Une cogestion de la ressource
La pêche à la telline est une activité relativement récente dans le Finistère. Elle remonte au début des années 1980. A cette époque, aucun encadrement réglementaire n’existait alors que l’engouement pour cette pêche lucrative était fort. Les professionnels travailleront dès 1990 à une meilleure gestion et des mesures règlementaires seront rapidement adoptées par les pêcheurs eux-mêmes. Les pêcheurs à pied sont intégrés aux comités des pêches, les limites du gisement en baie d’Audierne sont fixées, l’exercice de la pêche à pied se professionnalise.
En juin 2011, le Comité Régional des Pêches de Bretagne a mis en œuvre l’harmonisation de la gestion des gisements de tellines finistériens. Cette harmonisation a eu pour effet de fusionner les autorisations de pêche à pied de tellines sur les trois gisements finistériens (Blanc Sablon, Audierne et Douarnenez). Il a été créé un bureau des gisements de tellines finistérien composé d’un représentant du CRPMEM, de la Direction de la Mer et du Littoral 29, du Parc Naturel Marin d’Iroise, de l’IFREMER. Le comité des pêches du Finistère y nomme jusqu’à 5 représentants professionnels.
La pêche à la telline est emblématique pour le territoire et véhicule une image d’une pêche durable en accord avec l’environnement exceptionnel dans lequel elle s’exerce. Cette activité fait vivre localement plus de 20 familles de pêcheurs et alimente les mareyeurs localement et les entreprises spécialisées de transport.
Il est à noter que la pêche à pied professionnelle compte parmi ses actifs plus de 20% de femmes ce qui est important pour ce secteur, qui doit également renforcer son attractivité pour permettre le renouvellement des générations.
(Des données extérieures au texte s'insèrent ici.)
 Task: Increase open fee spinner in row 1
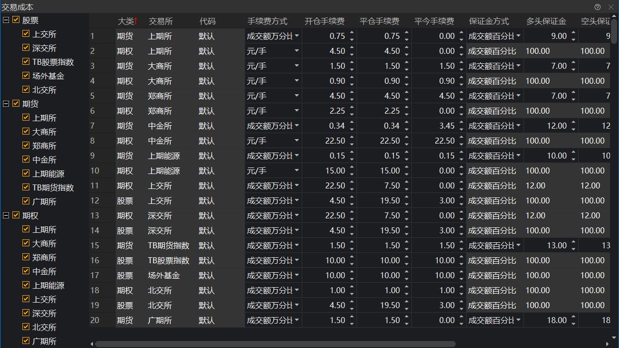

Il est important d’insister sur le fait que malgré la bonne gestion, la population de tellines est fragile et sensible aux variables environnementales et anthropiques et qu’elle n’est pas assez valorisée et mise en évidence. Elle méritera beaucoup plus de suivi et de moyens dans ce sens, en accord avec la profession qui connait parfaitement les gisements et le cycle de ce précieux coquillage. Les causes qui impactent le cycle de ces coquillages peuvent être environnementales (intempéries, températures de l’eau...), bien entendu, mais il est important de rappeler que la qualité de l’eau reste le principal atout pour un stock en bonne santé et que la moindre pollution ou le moindre événement sur les plages peut impacter la population de façon très importante.